---- RECORDS FOR THIS EXERCISE

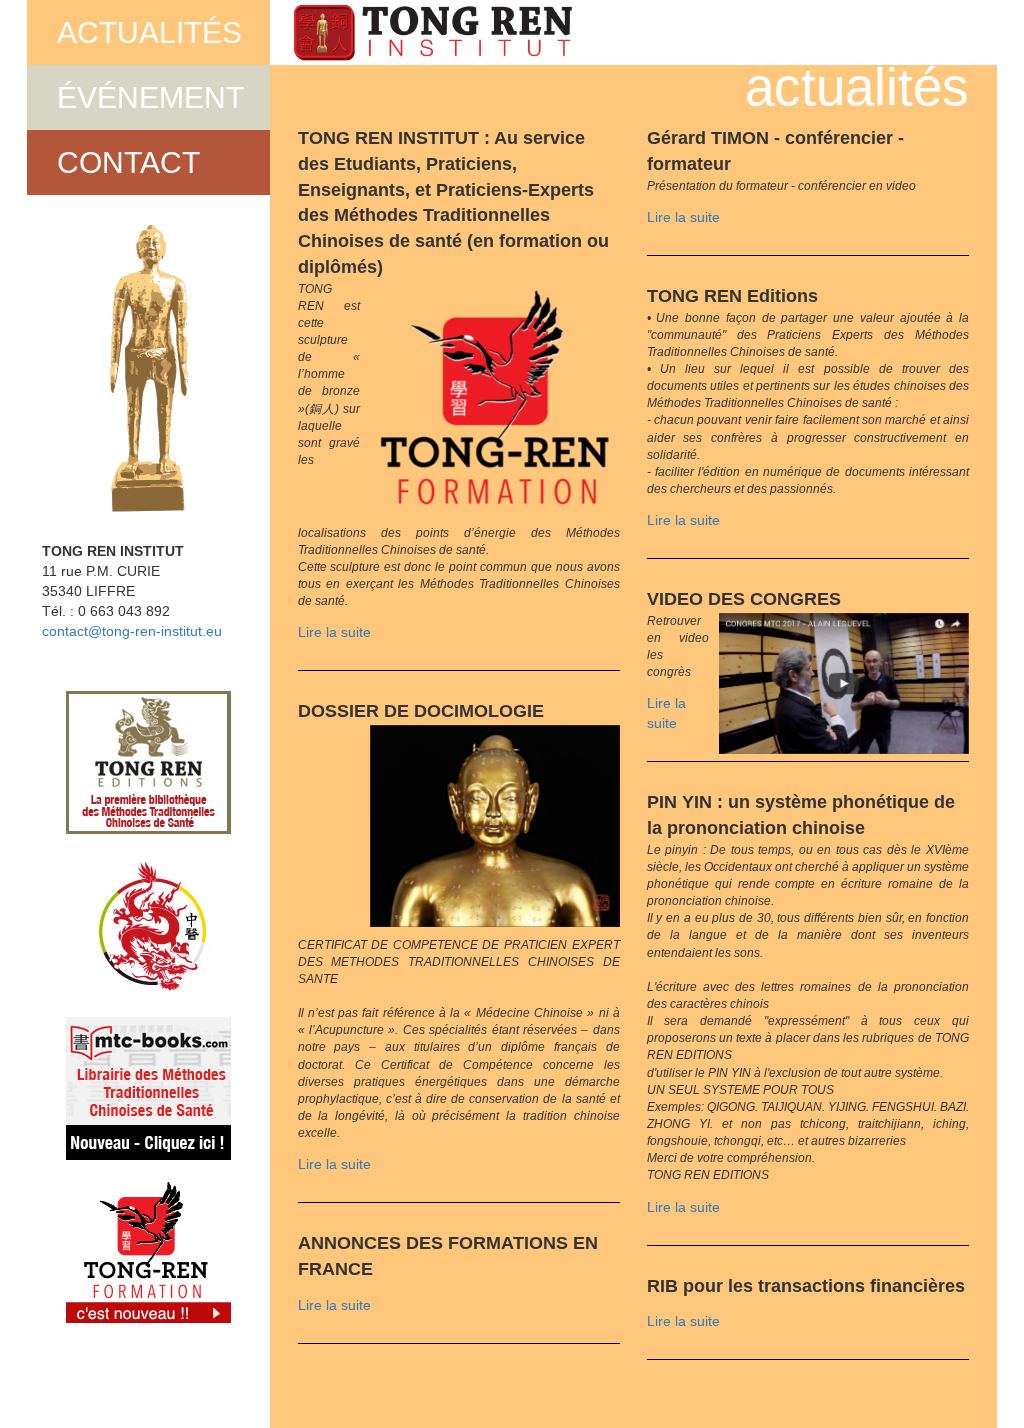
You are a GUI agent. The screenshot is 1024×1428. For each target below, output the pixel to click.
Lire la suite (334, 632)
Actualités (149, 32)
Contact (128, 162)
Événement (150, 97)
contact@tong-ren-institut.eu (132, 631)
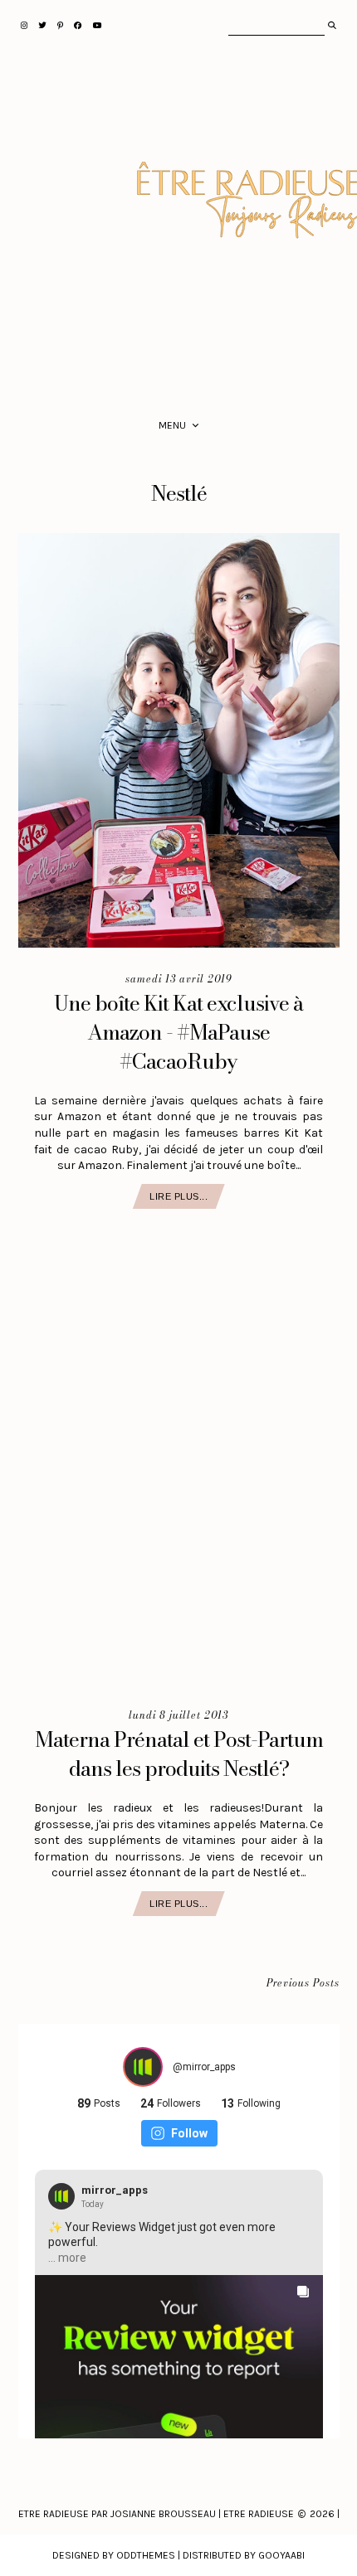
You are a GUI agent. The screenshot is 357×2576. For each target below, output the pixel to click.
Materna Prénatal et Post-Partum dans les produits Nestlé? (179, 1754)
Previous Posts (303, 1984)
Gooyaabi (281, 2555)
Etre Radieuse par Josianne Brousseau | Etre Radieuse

--------

* _TASK DIRECTIONS_: Report all lines of the data that include the word "target".

* _ANSWER SECTION_:
You are a GUI agent. The screenshot is 1024×1428. For each target below, output the pixel to click.
You are a GUI agent. The screenshot is 357×2576. For each target below, output the pixel to click.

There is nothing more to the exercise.